══ Textauszug ══
Manche der Polizisten hätten sich im Tiergarten “absolut unverhältnismäßig” verhalten. Etwa habe er beobachtet, wie eine Frau, die alleine und friedlich dagestanden sei, von einem Polizisten von hinten niedergeworfen und in den Schwitzkasten genommen worden sei. Mehrere Beamte seien hinzugeeilt und hätten die Frau geschlagen. “Es wurde auch auf am Boden liegende Demonstranten eingetreten. Hier ist die Verhältnismäßigkeit absolut überschritten”, sagte Siber.
═══
_Ziel der Aufgabe_. Schreibe den Bericht über den Polizeieinsatz im Tiergarten im Anschluss an seinen letzten Satz weiter. Das anschließende Material steht für sich und gehört nicht zum Bericht über den Polizeieinsatz im Tiergarten.
══ Quelldaten ══
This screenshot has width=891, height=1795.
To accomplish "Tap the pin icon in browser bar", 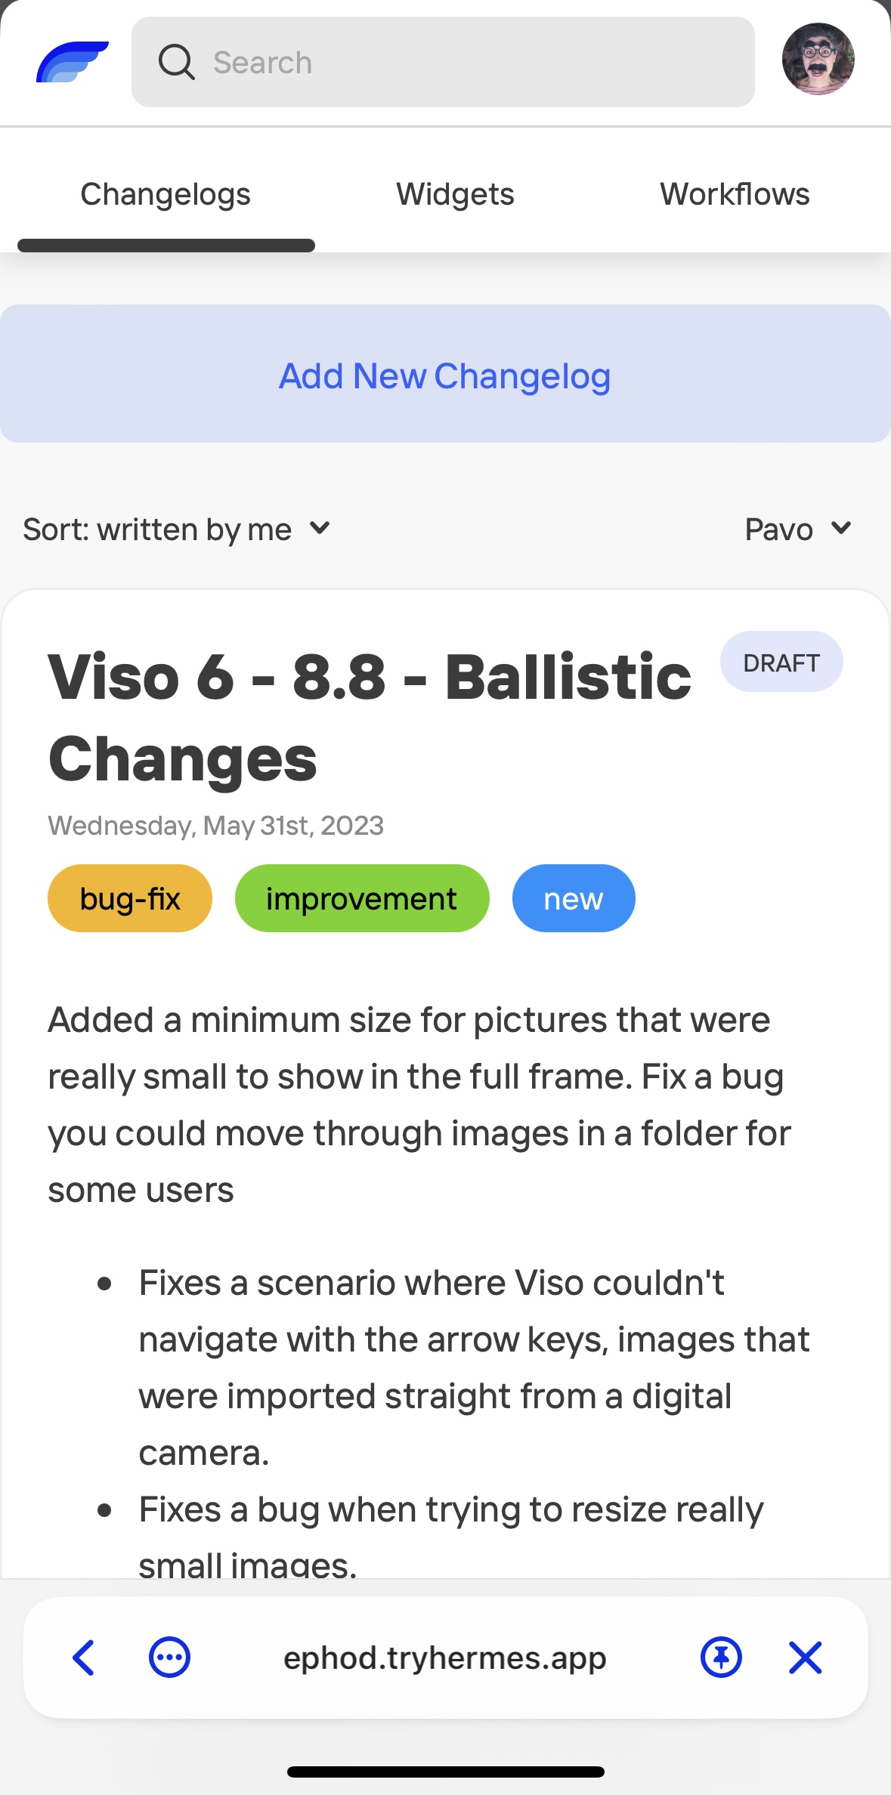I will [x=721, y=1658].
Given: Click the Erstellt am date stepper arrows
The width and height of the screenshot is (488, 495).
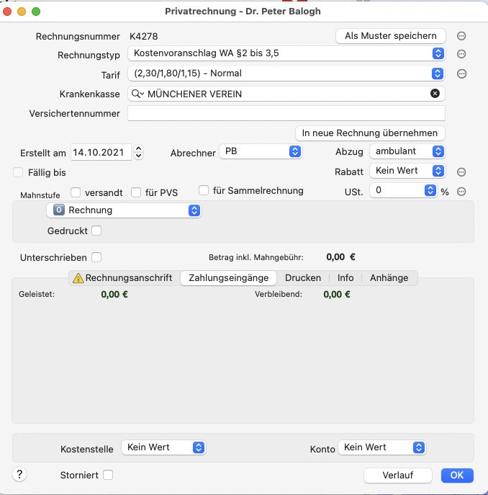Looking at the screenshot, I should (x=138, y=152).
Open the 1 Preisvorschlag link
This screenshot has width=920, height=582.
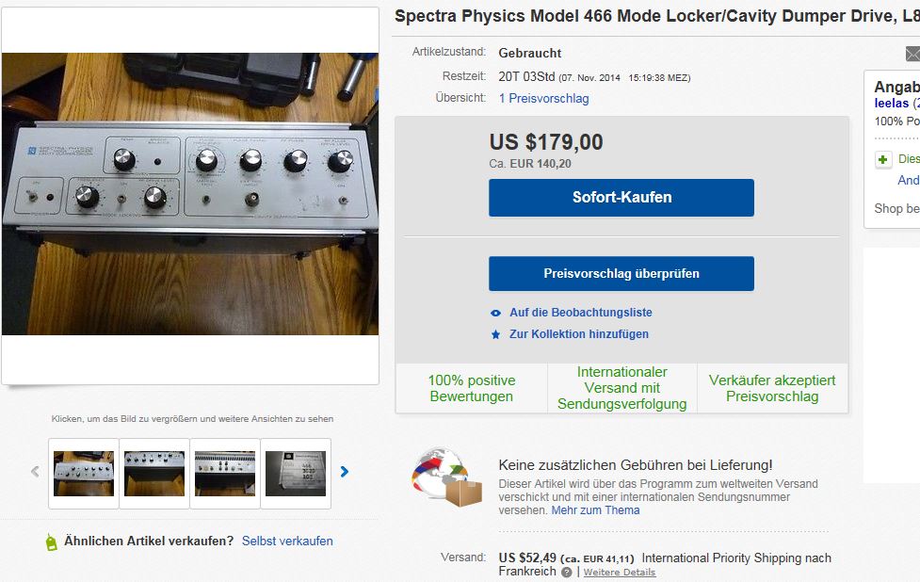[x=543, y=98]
═══
_Schriftliche Antwort_.
Erst am vergangenen Donnerstag hatte der Leiter der Stuttgarter Schutzpolizei erklärt, er stehe als Einsatzleiter nicht zur Verfügung, um weitestgehend friedliche Versammlungen mit Gewalt zu räumen. Zudem erhöhe hartes Durchgreifen das Infektionsrisiko, sagte Carsten Höfler (TE berichtete). Angesprochen auf die Aussage des Stuttgarter Kollegen, sagte die Sprecherin der Berliner Polizei, die Einsatztaktik sei von Bundesland zu Bundesland verschieden. In Berlin verfolge man bereits seit Längerem den Ansatz, bei Verstößen gegen Infektionsschutzauflagen Versammlungen aufzulösen.